Stylistically the review has numerous systematic errors. Crucially, the inhibitor’s activity is described as proteolytic in multiple locations rather than anti-proteolytic. Of lesser importance, lysine is present without its terminal E, Creutzfeldt -Jakob disease is misspelt, and there are numerous syntactical errors. For instance, SERPINA3 is described to have a “caring role” at line 335. The review would have been helped by more figures, especially showing the inhibitor’s structure annotated with relevant features (eg RCL and DBD domains). Of the figures provided, Figure 1 seems to add little to the review but Figure 2 is perhaps more useful.
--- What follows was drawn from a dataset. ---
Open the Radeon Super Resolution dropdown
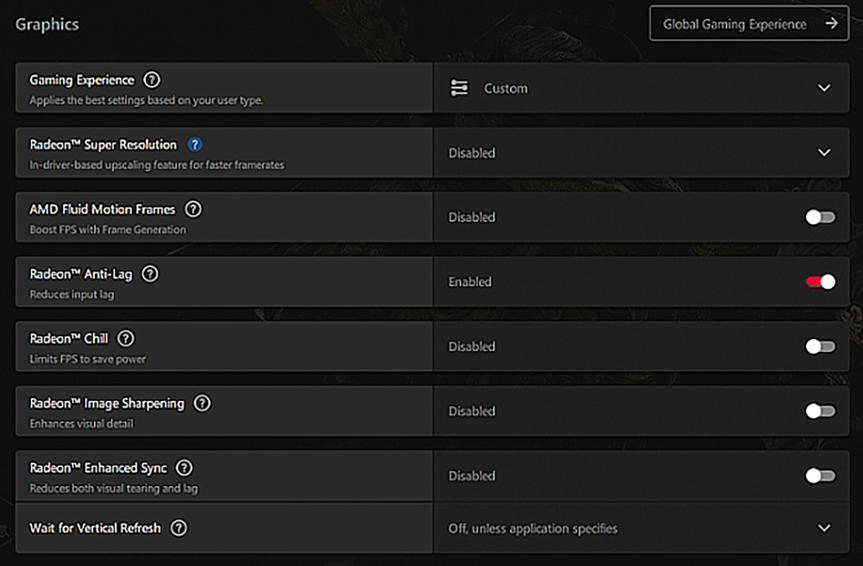 click(824, 153)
Whilst any collection of published ideas in an area is useful, I question the need for another SERPIN3A review after the recent publication in BBA by Soman and Nair. doi.org/10.1016/j.bbcan.2022.188760

Author Response

Thank you for your comments, which indicated the necessary corrections to our manuscript and allowed us to improve it. If possible, we made changes that included adding figures and supplementing information about, among others, the structure of the gene or mouse orthologus. Unfortunately, many studies on the action of the SERPINA3 protein in cells are performed in the context of its presence in cancer cells. As the reviewer rightly pointed out, this topic was presented by Soman and Nair. The problem is that in other states of the body, the processes in which the SERPINA3 protein seems to be involved are not so precisely studied, so they cannot be described as such, and at the same time the observations so far indicate the existence of significant differences in the action of SERPINA3 in different situations, which we tried to emphasize more strongly in the revised manuscript. The revised manuscript was linguistically corrected by the MDPI publishing house.

Round 2

Reviewer 2 Report

Much improved with nice figures. But there are still mentions of the serpin's proteolytic activity on page 4 at line 2 and 9. These should be removed. The serpin does not have proteolytic activity.

Author Response

Dear Reviewer,

Thank you for this comment, of course, I corrected the indicated fragments (you can see them below) so as to remove the erroneous information replacing it with the correct one:

The main function of SERPINA3 is the inhibition of serine proteases, such as chymotrypsins, cathepsin G, and mast cell chymase, by binding them in a stable complex, which prevents them from the proteolytic activity and consequently leads to changes in the extracellular matrix (ECM) [15–17].

Interestingly, such protein–DNA interaction does not affect the inhibitory activity of serine proteases [18].